> WHAT IS EXPECTED: Can you continue the article about the VA Pension program paying for home care, picking up right after its final sentence?

> TEXT EXCERPT:

Hidden Government Program Pays the Cost of Home Care

What if 33% of all seniors in this country could receive up to $2,019 a month in additional income from the government to cover their long term care costs?

They can!

Under the right circumstances, a little-known federal program will pay additional income to cover long term care costs for at least 1/3 of all US senior households. But the provisions of this program are such a well-kept secret that only 4.6% of eligible seniors are actually receiving the benefit. The great news about this program is the government will pay you to hire your family, friends or just about anyone to take care of you. The program is called “VA Pension.”

Only about 520,000 people are currently receiving Pension from the Veterans Benefits Administration and these are not all elderly. At the most, this number represents only about 4.6% of the eligible 11,400,000 senior households — 33% of the US senior population. Based on the incidence of long term care in the elderly, about 22% of eligible’s or about 2,500,000 people should be receiving pension. That’s roughly five times more persons than are receiving it now.

Most people who have heard about Pension know that it will cover the costs of assisted living and, in some cases, cover nursing home costs as well. But the majority of those receiving long term care in this country are in their homes.

Estimates are that approximately 70% to 80% of all long term care is being provided in the home. All of the information available about Pension overlooks the fact that this benefit could be used to pay for home care.

It also comes as a surprise to most people that VA will allow veterans’ households to include the annual cost of paying any person such as family members, friends or hired help for care when calculating the Pension benefit. This annual cost is deducted from household income and used to calculate a lower “countable income” which in turn enables families to receive this disability income from VA. Even though VA claims the benefit is for low income families, because of the deduction for care costs, households earning up to $6,000 a month can still qualify for Pension.

This extra income can be a welcome benefit for families struggling to provide eldercare for loved ones at home. Under the right circumstances, this annualized medical expense for the cost of family members, friends or any other person providing care, could create an additional household income of up to $1,094 a month for a single surviving spouse of a veteran, up to $1,703 a month for a single veteran or up to $2,019 a month for a couple.

If the disabled care recipient has been rated in need of “aid and attendance” by VA, all fees paid to an in-home attendant will be allowed as long as the attendant provides some medical or nursing services for the disabled person. The attendant does not have to be a licensed health professional. There is also no need to distinguish between medical and nonmedical services — all are deductible.

> DATASET CONTENT:
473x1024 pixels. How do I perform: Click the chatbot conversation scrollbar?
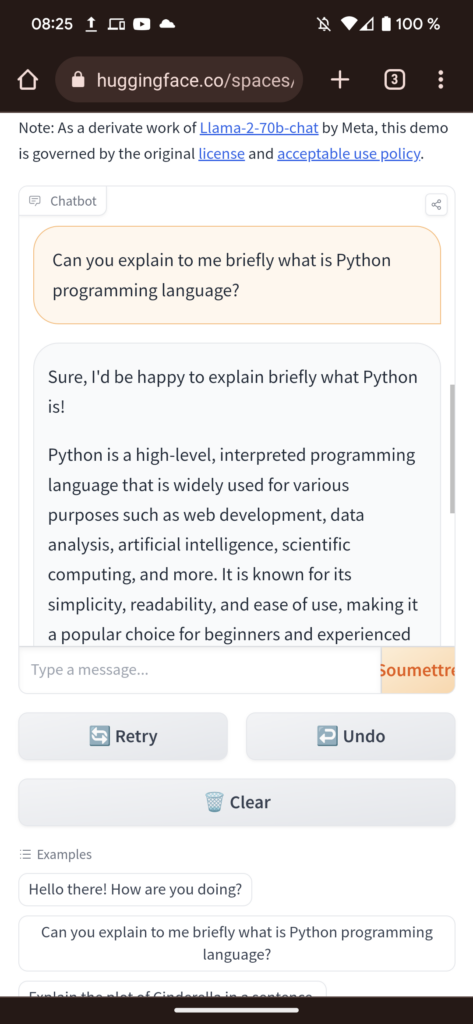coord(451,449)
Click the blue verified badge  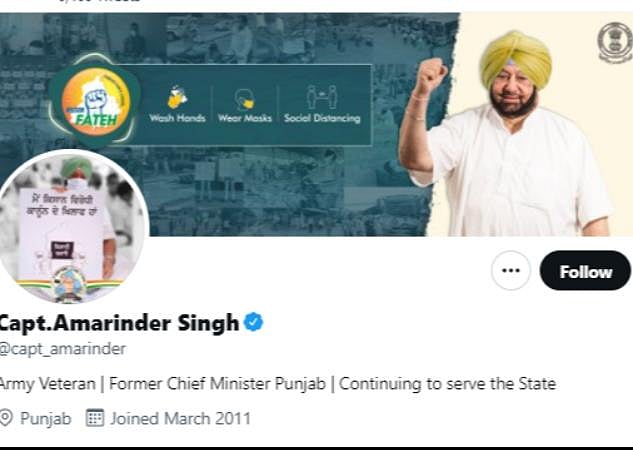254,322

> ANSWER FOR THE TASK:
It is our understanding that a nonlicensed in-home attendant could be just about anyone receiving pay for providing services. This might be members of the family, friends, or someone hired to live in the home. Examples of medical or nursing services would be help with activities of daily living such as dressing, bathing, toileting, ambulating, feeding, diapering and so on. Other services might include medication reminders or supervision necessary to provide a protective environment for the care recipient — in the case of dementia or Alzheimer’s.

For a disabled person who has been rated, a family member will be considered an in-home attendant, but that family member has to be paid for services duly rendered. There is potential for fraud here where a family member may move into the home and ostensibly receive payment as a caregiver but not actually provide the level of care paid for. Documentation for this care must be provided to VA, and it is reasonable for VA to question whether the services being purchased from a family member living in the household are legitimate. Such arrangements should be extensively documented and completely arm’s-length.

The care arrangements and payment for home care must be made prior to application and there must be evidence that this care is needed on an ongoing and regular basis. We recommend a formal care contract and weekly invoice billing for services. Money must exchange hands and there must be evidence of this. All of this documentation must be provided as proof to VA when making application for the pension benefit. Costs for these services must be unreimbursed; meaning these costs are not paid by insurance, by contributions from the family or from other sources.